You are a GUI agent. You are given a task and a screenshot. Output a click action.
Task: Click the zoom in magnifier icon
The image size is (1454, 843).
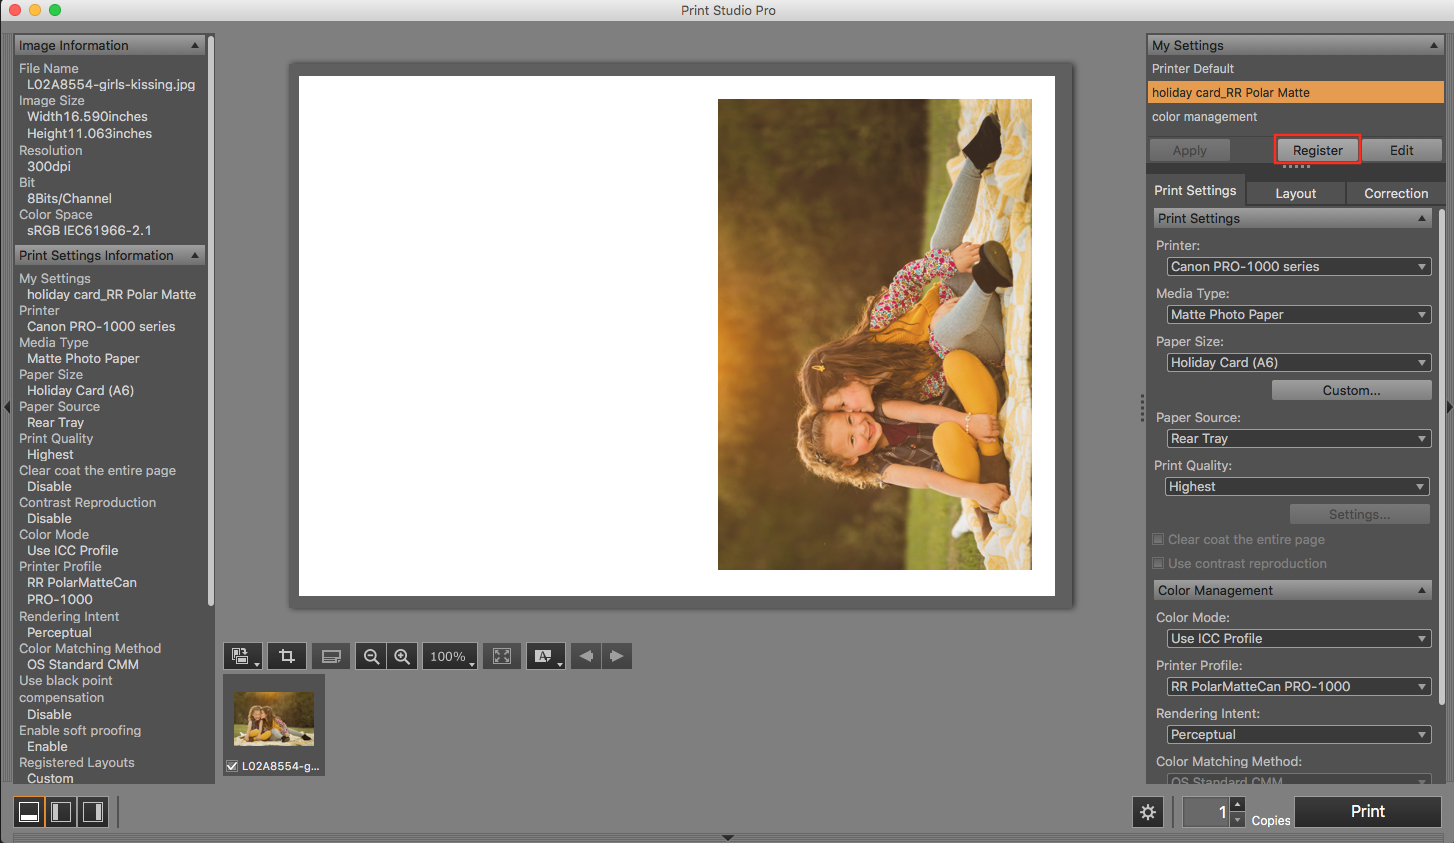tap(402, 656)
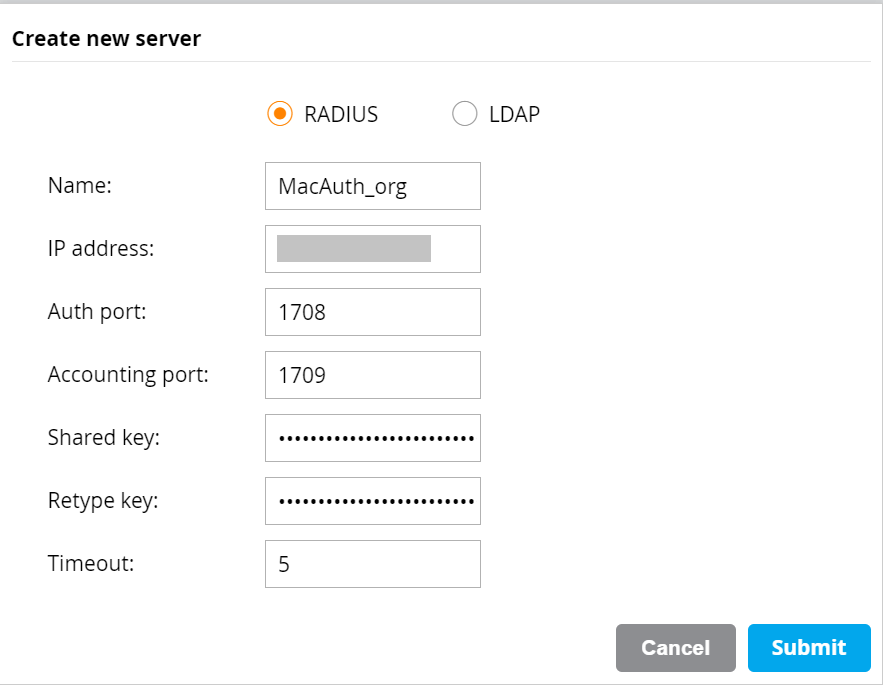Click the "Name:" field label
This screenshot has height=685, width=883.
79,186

•••••

▶ [ASSIGNED TASK]
Transcribe every entry exactly, omitting pictures.

▶ [RESPONSE AREA]
You are a GUI agent. You are given a task and a screenshot. Output a click action.
Task: Click the zoom in magnifier icon
The image size is (1454, 843).
tap(402, 656)
Click the "Name:" field label
This screenshot has height=685, width=883.
79,186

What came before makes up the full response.